**Goal of the exercise**
Copy the lines from the one with "Viewport: 655px width, 302px" to the one with "(x=114, y=268)", requests and all, shifting every click coordinate in the answers up by 89. Leave the pictures out.
>> START Extracted information
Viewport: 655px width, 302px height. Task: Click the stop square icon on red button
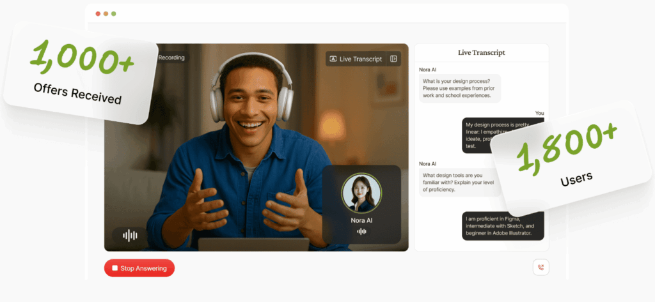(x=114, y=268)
>> END Extracted information
>> START Extracted information
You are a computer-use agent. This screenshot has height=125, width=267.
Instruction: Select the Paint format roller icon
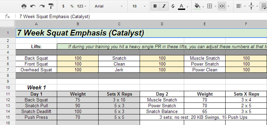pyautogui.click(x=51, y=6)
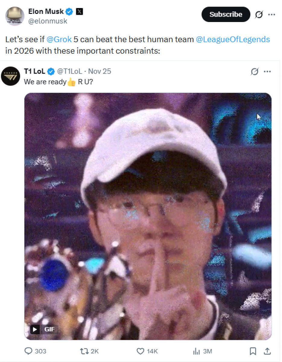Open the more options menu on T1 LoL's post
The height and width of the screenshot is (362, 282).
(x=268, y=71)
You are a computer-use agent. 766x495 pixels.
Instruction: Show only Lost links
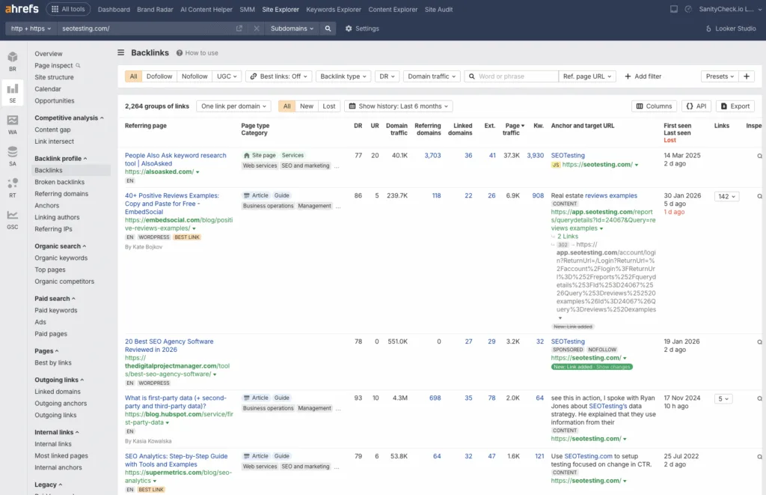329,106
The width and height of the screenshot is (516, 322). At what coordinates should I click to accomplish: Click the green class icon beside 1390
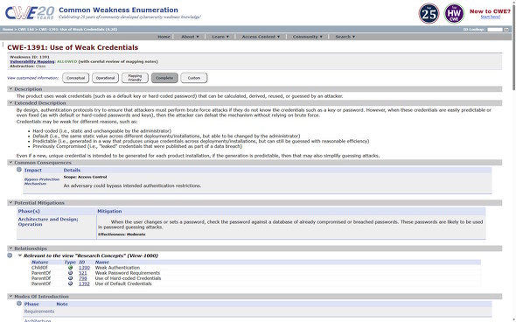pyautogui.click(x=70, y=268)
>> END Extracted information
**The solution**
Viewport: 655px width, 302px height. Task: Click the stop square icon on red button
(x=203, y=357)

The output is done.